Leniwie sunęłam wzdłuż brukowanej uliczki. Londyn powoli zapadał w sen, światło latarni biło się o palmę pierwszeństwa z ostatnim, pomarańczowym oddechem zachodzącego Słońca. Wiatr lekko rozwiewał moje długie włosy, które jakoś niespecjalnie chciały ułożyć się akurat tego, szczególnego dnia. Wręcz wszystko było nie tak - mała dziurka na czarnych rajstopach wystawała z równie czarnej szpilki z każdym ruchem, coraz bardziej, sukienka w kolorze intensywnej czerwieni podwijała się na niebezpieczną wysokość, a butelkowy płaszcz został poplamiony przez gapowatego przechodnia. W dodatku zapomniałam kapelusza. Akurat w tym dniu.

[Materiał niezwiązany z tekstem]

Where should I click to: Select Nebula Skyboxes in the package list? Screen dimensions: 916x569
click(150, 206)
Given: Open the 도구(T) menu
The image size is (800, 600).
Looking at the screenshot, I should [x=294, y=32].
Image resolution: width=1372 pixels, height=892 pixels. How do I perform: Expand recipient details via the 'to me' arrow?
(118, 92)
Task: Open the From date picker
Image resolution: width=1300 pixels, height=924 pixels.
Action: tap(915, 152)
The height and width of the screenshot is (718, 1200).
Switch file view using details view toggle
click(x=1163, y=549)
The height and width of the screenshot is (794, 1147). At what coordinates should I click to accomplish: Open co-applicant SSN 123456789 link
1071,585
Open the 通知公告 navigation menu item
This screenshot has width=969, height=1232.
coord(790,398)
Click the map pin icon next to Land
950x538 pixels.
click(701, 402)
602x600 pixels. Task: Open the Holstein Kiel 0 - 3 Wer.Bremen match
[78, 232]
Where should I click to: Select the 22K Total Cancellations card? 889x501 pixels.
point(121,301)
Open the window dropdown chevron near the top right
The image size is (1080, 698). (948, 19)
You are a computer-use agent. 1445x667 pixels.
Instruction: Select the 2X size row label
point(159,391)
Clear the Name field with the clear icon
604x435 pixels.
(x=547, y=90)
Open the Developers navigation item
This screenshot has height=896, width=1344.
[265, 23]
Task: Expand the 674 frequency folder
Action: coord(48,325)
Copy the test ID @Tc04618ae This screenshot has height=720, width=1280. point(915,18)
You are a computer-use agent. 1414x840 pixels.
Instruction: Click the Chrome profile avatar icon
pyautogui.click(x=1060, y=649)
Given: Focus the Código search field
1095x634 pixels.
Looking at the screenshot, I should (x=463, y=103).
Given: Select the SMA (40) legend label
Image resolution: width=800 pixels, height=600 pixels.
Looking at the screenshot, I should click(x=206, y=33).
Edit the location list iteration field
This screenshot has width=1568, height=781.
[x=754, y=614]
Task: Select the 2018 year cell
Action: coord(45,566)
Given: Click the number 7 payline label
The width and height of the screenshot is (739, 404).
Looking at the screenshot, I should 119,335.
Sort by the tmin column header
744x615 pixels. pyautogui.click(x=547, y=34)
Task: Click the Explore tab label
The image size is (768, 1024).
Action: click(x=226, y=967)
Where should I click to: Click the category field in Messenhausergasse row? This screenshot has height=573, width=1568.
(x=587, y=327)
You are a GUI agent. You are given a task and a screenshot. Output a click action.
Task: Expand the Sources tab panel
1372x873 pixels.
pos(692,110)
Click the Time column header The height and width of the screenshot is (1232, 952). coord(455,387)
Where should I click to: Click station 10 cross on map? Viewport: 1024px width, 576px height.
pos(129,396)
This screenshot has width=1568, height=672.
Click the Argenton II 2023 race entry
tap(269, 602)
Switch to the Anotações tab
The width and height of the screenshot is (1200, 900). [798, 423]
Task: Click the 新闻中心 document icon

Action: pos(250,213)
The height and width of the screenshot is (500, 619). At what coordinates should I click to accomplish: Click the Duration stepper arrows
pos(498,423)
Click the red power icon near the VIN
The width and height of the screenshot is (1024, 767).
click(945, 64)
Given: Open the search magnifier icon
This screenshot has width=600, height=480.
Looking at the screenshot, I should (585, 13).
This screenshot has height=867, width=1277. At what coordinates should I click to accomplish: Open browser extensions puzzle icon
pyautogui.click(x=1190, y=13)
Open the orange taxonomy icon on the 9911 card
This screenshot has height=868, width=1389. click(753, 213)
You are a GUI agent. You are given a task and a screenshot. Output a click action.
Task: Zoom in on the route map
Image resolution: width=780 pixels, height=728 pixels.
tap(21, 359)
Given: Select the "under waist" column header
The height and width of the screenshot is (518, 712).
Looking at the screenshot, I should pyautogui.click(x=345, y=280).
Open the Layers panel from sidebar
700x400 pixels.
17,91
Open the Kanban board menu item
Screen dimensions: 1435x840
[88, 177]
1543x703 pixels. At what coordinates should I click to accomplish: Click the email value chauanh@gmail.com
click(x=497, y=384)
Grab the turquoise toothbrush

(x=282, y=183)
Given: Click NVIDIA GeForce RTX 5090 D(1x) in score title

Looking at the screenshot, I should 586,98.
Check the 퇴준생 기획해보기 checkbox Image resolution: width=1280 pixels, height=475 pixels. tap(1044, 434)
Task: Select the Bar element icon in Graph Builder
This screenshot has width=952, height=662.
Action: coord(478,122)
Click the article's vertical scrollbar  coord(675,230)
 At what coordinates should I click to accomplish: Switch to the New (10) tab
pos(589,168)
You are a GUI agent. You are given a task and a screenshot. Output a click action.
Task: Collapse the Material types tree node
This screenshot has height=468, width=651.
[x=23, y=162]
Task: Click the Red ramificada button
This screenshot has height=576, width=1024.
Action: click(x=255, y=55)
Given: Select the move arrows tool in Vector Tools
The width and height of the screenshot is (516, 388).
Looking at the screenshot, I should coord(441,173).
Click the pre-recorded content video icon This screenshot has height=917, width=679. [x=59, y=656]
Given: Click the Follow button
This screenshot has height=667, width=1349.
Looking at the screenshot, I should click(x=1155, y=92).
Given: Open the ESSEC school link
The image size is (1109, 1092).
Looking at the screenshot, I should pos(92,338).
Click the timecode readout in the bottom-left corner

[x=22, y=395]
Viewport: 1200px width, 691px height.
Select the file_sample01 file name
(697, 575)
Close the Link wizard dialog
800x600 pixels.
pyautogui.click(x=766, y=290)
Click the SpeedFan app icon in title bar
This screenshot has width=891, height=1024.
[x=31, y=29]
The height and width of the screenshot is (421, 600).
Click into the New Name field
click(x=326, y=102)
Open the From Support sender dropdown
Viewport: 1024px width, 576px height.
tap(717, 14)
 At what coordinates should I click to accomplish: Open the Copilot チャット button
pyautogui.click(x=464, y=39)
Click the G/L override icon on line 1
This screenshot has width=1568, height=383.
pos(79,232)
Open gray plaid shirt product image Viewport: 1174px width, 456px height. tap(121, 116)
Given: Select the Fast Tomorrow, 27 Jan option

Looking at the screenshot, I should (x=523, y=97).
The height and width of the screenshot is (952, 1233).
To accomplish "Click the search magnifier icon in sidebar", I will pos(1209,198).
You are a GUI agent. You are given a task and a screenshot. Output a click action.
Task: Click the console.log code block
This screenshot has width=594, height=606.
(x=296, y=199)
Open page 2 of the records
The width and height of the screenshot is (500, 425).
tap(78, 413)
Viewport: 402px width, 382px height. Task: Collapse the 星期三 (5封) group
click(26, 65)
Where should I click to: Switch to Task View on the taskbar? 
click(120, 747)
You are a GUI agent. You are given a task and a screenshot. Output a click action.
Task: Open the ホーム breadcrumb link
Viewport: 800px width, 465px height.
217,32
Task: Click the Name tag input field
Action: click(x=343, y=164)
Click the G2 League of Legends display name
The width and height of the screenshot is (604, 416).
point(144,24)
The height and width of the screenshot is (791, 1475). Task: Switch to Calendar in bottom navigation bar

Nie widziałam go prawie trzy tygodnie. Wyjechał do Los Angeles, by załatwić jakieś sprawy z domem i spotkać się ze swoją tymczasową miłością. Nie telefonował, a wiadomości pisał rzadko. Moje serce trochę bolało, gdy wykazywał się taką obojętnością, ale przecież byłam tylko pracownicą Syco. Zdziwiło mnie, że zaraz po powrocie do Londynu, zatelefonował z prośbą o spotkanie. Gdy go nie było, obiecałam sobie, że nigdy nie pozwolę na uniezależnienie się od niego, ale chyba było już za późno. Od naszej rozmowy minęła zaledwie godzina, a ja już wędrowałam w kierunku jego tymczasowej skrytki w Notting Hill. W międzyczasie zdążyłam kupić wino i zaopatrzyć się w paczkę papierosów - nie paliłam nałogowo, ale w sytuacjach awaryjnych tytoń był silniejszy ode mnie.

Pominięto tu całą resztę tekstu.